How to Make the Sleeveless 160 Hawaiian Mu'uMu'u

July 24, 2022 2 Comments

Photo of Folkwear 160 Hawiian Mu'umu'u Front sleeveless version

by Cynthia Anderson

The Folkwear team is delighted with the response to the new 160 Hawaiian Mu'umu'u! We hope this versatile dress will become a welcome addition to your wardrobe, no matter the season.

The 160 Hawaiian Mu'umu'u Pattern (and pdf version) is offered with two different sleeve length versions (View B & C) and without sleeves (View A). The construction for the sleeveless version is very different from the versions with sleeves. We have a sew along for the sleeved version (specifically, View B).  The construction of the dress for sleeved or sleeveless versions is the same up through Day Two (Day One is learning about the pattern and gathering materials).
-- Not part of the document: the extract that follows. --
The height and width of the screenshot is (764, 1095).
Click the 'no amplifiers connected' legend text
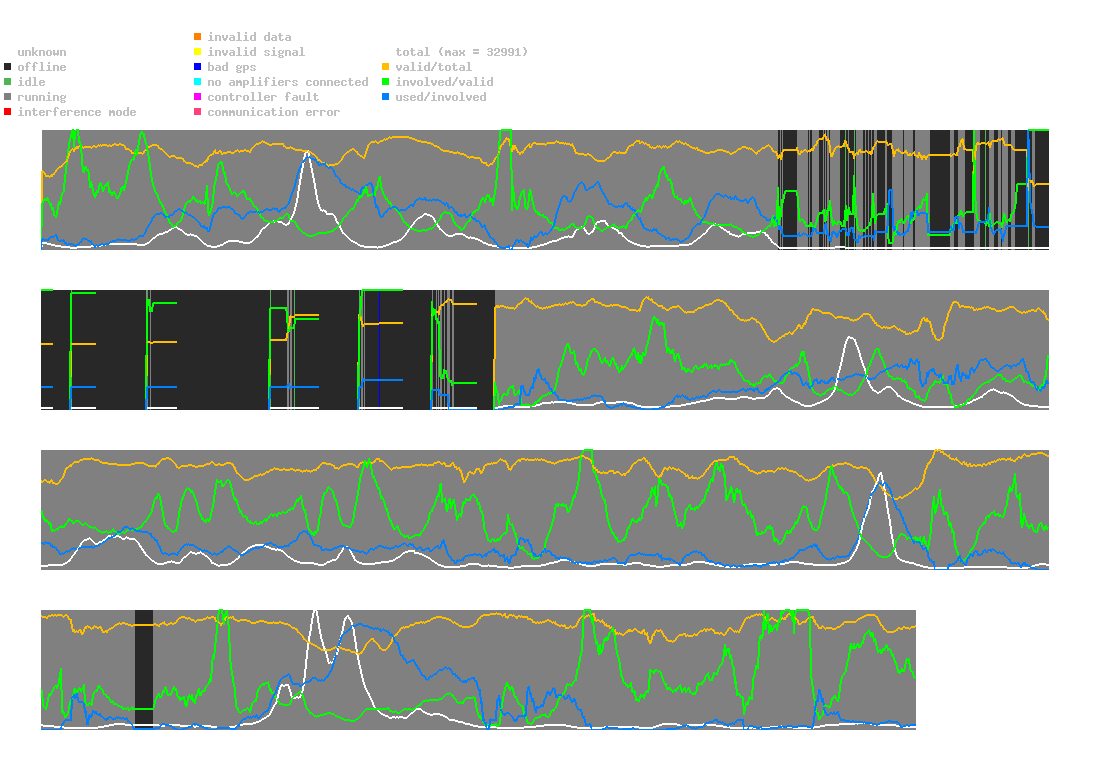[288, 82]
In Day Three, I teach how to add sleeves and construct the yoke, which is not relevant to the sleeveless version (View A). But, Day Four is the finishing steps which is the same as for the sleeveless dress (other than finishing the sleeves, which you don't need).  The sleeveless version (View A) is covered here.
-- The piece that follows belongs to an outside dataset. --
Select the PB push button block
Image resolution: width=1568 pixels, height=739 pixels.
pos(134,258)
In this blog, I will be making a test muslin to show you how to make the sleeveless version (View A). I am not going to make the entire dress. Instead I am making the dress from the waist up just to demonstrate how the sleeveless version is constructed. In this version the Yoke/Yoke Facing and the Armhole/Armhole Facings come together to create the sleeveless armhole.
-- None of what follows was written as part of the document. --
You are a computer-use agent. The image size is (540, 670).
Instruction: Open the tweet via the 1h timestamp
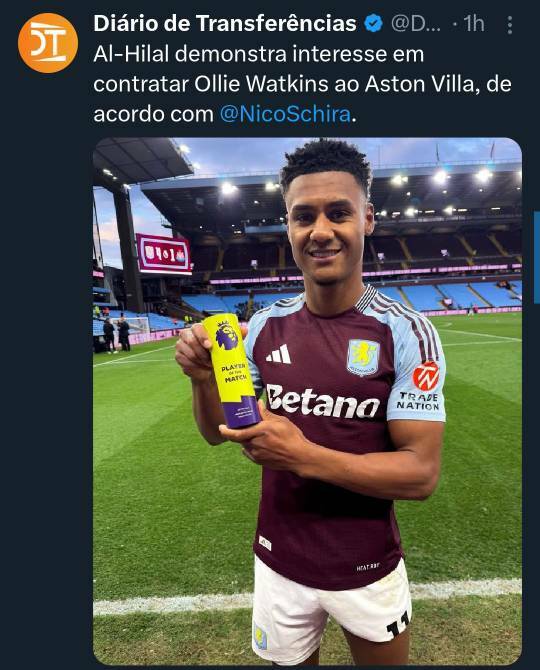[x=474, y=24]
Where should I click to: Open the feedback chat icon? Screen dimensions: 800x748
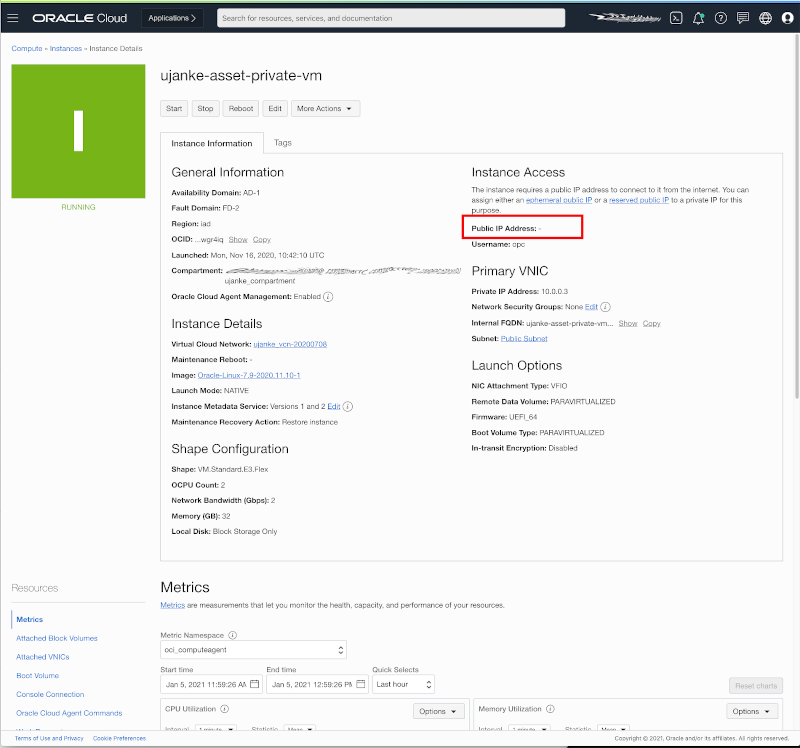[743, 18]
Note: Have a look at the 160 Hawaiian Mu'umu'u Sew-Along: Day One, Day Two, Day Three, and Day Four blog posts for more details and tips in making this mu'umu'u.

Pattern Pieces Needed

To make the sleeveless version you need to cut the following pattern pieces according to the pattern instructions: Side Front A, Back B, Center Front C, Front Yoke H, Back Yoke I, Front Armhole E, and Back Armhole F. Be sure to transfer all the needed markings before unpinning the pattern from your fabric.

Interfacing

Adding interfacing is optional. Even thought I am making a test muslin, I am adding fusible interfacing to the Yoke and Armhole Facing pieces.

The fusible interfacing is added to the wrong side of one Front Yoke H and the two Back Yokes I. These pieces will be the YOKES. The non-interfaced pieces will be the YOKE FACINGS.

Interfacing is also added to the wrong side of all the Front Armhole E and Back Armhole F pieces.

Constructing the Dress

Construct the dress as we do in Day One and Two of the sew along: make the darts (and pockets), sew Side Front and Front together, sew Back (with gathers) together, and Back to Side Front.  

The difference in construction will be the yokes and armholes. 

Armholes Facings

With right sides together, stitch one Front Armhole E to one Back Armhole F, matching the notches. These two pieces create the Armhole Facing. Repeat with other pieces.

Photo of Folkwear 160 Hawaiian Mu'umu'u faced armhole pattern pieces stitched on notched end


Press the seam open.

Photo of Folkwear 160 Hawaiian Mu'umu'u faced armhole pattern pieces stitched with seams pressed open

To make turning the bottom edge easier, make a basting stitch at 1/4" (6mm) from outside edge to use as a guide.

Photo of Folkwear 160 Hawaiian Mu'umu'u faced armhole pattern pieces with stitched turning guide

Turn under the curved facing edge by 1/4"(6mm), then stitch close to the edge. Repeat for other armhole facing.

Photo of Folkwear 160 Hawaiian Mu'umu'u armhole and armhole facing edge turned under and stitched
Up Close Photo of Folkwear 160 Hawaiian Mu'umu'u faced armhole edge turned under and stitched

Optional: Instead of turning under this bottom edge and stitching, you could finish the bottom facing edge by serging, overcasting, or binding.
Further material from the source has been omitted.